» **Problem**
Where the records below have a line with "left", that line is to be copied.

Collected data
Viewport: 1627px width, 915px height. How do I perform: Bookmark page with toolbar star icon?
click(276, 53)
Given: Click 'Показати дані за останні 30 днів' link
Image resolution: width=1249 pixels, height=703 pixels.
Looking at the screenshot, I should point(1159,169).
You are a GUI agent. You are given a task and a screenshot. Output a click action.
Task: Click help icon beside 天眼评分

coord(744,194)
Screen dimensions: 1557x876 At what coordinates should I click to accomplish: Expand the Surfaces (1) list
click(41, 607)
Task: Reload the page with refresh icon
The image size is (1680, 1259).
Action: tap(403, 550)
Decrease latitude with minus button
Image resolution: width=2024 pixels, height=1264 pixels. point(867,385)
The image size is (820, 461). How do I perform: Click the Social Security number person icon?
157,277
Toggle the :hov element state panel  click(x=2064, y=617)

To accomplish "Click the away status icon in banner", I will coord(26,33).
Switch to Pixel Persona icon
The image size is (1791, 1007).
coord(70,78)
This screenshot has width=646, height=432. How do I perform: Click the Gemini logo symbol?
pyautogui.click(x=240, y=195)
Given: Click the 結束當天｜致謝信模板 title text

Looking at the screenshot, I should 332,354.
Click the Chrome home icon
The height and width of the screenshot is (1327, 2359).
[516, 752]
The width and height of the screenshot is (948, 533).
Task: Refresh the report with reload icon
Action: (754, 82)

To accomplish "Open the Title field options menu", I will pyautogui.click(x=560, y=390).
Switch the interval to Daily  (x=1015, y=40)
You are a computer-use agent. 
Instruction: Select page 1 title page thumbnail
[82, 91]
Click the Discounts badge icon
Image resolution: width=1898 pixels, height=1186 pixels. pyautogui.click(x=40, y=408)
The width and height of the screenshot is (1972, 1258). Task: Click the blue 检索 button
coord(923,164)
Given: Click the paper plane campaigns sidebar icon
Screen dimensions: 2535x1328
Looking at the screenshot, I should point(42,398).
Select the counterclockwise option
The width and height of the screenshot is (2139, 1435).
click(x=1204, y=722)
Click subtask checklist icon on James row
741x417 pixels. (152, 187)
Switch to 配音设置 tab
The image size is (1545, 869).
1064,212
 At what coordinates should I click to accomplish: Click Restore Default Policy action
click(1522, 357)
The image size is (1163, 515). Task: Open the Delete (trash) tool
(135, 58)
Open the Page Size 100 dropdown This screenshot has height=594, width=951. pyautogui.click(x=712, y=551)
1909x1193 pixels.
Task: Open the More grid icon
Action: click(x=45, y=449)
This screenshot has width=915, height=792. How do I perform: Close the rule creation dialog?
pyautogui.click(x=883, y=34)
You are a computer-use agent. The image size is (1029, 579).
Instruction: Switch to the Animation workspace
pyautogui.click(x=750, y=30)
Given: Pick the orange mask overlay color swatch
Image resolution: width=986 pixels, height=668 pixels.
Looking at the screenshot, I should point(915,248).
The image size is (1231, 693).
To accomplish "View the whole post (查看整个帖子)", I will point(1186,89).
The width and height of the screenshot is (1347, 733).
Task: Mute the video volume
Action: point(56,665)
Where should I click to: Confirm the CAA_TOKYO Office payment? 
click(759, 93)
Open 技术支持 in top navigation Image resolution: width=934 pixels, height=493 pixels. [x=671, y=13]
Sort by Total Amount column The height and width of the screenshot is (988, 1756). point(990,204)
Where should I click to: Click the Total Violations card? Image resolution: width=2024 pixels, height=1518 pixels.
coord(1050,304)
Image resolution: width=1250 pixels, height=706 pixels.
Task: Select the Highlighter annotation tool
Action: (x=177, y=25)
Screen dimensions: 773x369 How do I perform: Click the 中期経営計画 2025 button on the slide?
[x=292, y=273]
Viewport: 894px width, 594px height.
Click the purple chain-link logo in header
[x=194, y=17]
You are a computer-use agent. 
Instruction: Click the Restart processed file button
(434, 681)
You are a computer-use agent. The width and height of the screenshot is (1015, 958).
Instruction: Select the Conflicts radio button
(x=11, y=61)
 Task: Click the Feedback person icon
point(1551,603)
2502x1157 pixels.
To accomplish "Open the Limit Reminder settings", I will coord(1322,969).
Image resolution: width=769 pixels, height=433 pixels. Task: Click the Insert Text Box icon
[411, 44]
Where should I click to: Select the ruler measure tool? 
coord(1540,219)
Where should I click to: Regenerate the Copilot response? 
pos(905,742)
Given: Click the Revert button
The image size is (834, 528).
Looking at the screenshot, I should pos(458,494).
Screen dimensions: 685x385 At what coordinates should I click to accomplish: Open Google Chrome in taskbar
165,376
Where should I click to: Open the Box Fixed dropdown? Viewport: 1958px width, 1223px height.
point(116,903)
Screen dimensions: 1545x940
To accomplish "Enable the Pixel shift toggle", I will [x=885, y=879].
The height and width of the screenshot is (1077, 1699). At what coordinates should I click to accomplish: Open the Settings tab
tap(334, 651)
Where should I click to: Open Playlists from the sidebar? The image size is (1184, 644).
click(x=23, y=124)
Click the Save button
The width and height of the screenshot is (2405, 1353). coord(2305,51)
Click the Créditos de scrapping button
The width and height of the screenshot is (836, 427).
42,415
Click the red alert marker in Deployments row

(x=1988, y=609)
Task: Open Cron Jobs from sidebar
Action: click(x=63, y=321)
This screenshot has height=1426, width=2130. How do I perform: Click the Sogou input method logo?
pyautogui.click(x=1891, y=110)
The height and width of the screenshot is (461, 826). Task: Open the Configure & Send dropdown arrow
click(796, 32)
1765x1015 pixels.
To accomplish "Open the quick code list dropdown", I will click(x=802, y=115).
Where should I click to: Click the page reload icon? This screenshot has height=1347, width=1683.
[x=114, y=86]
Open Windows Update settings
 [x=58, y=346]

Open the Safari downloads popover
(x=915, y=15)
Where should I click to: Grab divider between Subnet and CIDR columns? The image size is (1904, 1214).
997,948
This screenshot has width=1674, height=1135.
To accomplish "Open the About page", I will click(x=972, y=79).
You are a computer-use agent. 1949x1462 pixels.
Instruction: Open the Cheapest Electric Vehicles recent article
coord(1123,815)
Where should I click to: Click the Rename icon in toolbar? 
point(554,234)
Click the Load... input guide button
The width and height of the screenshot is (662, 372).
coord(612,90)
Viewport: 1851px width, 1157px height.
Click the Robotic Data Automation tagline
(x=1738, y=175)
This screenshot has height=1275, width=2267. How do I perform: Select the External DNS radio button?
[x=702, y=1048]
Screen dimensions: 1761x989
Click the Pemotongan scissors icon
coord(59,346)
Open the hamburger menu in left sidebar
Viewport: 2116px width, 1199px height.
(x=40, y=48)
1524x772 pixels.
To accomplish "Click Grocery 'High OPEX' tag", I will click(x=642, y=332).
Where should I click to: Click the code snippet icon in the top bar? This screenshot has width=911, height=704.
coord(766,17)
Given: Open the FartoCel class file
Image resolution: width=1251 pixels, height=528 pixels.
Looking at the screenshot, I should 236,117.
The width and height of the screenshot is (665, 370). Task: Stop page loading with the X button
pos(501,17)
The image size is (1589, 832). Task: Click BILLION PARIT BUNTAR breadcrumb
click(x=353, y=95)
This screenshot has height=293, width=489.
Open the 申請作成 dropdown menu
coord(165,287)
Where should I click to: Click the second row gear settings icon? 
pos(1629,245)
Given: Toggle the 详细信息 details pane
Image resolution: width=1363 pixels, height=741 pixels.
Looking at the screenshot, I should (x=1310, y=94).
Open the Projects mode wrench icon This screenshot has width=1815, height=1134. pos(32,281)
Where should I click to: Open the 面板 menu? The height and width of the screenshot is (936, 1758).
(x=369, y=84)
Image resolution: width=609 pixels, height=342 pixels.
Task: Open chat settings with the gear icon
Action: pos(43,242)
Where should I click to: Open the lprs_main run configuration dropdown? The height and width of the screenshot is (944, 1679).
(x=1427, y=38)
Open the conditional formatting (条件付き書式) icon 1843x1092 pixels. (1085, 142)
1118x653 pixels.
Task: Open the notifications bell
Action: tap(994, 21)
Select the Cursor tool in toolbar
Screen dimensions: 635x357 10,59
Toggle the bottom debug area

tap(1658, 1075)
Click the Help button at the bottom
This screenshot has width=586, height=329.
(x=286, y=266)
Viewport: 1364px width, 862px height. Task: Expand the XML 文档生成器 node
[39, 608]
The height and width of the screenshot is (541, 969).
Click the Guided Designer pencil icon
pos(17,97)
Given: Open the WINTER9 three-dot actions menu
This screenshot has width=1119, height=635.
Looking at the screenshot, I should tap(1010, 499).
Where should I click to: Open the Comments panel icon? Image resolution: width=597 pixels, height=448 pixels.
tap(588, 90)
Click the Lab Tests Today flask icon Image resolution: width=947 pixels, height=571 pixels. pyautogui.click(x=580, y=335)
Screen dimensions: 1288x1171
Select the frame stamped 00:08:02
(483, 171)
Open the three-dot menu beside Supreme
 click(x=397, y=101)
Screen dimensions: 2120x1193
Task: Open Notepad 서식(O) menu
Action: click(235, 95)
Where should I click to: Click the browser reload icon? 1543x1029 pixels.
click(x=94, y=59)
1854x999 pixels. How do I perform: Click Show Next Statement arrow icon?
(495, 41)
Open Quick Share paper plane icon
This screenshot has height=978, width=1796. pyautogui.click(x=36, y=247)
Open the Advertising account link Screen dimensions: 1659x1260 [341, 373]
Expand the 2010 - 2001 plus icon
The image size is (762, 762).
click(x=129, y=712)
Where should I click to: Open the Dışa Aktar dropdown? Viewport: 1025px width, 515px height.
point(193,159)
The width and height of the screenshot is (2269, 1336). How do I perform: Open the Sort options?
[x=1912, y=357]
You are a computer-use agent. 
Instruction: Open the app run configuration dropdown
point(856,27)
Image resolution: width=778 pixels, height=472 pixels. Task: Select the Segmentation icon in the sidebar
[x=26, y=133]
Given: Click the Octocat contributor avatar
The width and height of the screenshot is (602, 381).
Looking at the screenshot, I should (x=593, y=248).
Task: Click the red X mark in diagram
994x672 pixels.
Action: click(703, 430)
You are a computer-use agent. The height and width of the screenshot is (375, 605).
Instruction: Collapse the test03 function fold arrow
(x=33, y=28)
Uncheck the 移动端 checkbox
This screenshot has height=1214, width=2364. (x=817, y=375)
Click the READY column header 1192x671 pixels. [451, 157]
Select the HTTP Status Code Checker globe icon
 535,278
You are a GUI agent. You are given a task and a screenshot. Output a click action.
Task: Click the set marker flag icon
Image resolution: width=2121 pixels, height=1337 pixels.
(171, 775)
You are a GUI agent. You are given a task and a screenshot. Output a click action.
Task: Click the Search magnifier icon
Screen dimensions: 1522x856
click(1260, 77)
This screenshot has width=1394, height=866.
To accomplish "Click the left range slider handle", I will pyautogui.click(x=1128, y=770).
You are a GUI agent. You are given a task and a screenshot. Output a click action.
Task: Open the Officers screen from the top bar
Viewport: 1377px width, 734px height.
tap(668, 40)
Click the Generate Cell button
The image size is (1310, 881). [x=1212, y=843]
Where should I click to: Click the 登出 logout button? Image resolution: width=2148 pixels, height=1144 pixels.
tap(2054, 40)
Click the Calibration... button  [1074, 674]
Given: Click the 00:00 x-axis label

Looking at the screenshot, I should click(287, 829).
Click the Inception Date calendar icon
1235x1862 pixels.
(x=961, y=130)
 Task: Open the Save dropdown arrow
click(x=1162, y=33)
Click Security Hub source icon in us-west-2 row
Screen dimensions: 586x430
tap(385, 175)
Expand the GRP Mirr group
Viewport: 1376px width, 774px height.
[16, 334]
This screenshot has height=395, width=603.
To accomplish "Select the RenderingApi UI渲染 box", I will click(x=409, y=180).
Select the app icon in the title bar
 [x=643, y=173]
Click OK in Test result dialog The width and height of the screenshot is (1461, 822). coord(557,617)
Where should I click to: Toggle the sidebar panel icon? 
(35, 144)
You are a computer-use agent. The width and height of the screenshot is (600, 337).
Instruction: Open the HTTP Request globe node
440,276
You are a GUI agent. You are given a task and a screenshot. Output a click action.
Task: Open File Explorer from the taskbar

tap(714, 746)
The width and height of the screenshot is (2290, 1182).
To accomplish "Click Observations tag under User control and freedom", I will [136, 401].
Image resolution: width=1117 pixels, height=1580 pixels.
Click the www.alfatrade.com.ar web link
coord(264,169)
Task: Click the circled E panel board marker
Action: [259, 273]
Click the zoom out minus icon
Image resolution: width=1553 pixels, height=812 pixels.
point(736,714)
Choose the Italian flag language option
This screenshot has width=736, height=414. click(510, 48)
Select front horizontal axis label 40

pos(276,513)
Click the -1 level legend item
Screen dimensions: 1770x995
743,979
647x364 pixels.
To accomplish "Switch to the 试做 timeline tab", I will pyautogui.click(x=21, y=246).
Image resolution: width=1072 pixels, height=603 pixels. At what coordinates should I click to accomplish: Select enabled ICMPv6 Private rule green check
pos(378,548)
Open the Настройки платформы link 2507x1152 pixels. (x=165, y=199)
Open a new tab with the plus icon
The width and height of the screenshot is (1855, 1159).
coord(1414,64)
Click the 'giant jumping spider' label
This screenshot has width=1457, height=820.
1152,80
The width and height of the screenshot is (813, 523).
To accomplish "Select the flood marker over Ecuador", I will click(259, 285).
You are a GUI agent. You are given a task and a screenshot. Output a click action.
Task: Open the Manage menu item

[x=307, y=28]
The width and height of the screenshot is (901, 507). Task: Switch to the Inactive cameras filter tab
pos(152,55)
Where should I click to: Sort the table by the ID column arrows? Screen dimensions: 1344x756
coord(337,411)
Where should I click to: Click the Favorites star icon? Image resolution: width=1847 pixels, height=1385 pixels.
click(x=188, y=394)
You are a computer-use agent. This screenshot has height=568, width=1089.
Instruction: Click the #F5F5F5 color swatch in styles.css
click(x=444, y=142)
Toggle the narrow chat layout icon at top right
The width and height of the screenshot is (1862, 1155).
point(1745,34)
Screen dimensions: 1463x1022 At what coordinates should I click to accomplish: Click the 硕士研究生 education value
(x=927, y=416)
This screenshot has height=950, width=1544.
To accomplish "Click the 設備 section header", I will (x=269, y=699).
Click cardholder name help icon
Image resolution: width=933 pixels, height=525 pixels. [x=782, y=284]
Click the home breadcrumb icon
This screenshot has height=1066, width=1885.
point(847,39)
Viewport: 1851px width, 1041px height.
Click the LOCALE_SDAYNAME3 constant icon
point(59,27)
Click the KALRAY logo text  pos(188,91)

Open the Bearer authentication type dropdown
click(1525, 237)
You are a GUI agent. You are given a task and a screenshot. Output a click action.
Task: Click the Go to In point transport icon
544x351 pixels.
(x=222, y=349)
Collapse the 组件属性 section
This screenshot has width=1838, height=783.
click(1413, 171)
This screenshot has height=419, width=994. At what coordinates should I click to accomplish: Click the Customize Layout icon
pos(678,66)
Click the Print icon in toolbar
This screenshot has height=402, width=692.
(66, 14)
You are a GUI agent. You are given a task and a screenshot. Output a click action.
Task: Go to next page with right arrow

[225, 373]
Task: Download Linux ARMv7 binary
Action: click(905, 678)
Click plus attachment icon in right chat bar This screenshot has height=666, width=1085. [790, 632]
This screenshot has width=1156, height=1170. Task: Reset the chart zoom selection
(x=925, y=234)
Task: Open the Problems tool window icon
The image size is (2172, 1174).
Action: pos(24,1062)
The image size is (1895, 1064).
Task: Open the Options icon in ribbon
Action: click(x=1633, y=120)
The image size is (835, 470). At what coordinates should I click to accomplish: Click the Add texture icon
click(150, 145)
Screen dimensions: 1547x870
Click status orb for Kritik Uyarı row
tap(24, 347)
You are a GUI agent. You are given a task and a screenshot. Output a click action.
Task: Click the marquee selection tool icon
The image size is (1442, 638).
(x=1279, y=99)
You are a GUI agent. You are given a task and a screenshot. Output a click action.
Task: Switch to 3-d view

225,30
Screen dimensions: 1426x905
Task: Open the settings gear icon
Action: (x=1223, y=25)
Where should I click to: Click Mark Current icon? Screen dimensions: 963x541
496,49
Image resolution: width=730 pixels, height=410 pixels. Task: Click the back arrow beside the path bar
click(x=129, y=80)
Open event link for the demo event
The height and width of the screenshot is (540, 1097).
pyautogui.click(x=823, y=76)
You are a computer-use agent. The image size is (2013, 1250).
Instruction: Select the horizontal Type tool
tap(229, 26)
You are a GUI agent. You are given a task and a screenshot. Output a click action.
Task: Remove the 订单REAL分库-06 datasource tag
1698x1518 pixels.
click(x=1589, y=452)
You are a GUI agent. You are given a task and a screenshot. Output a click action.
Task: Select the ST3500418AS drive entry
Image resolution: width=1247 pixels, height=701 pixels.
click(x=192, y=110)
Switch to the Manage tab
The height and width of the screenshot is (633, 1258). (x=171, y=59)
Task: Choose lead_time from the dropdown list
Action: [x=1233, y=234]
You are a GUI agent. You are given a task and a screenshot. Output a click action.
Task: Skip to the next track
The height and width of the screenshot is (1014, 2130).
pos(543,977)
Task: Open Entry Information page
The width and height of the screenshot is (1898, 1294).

» **Your solution**
Open the hamburger menu in left sidebar
To accomplish "Click the left range slider handle", I will pyautogui.click(x=1128, y=770).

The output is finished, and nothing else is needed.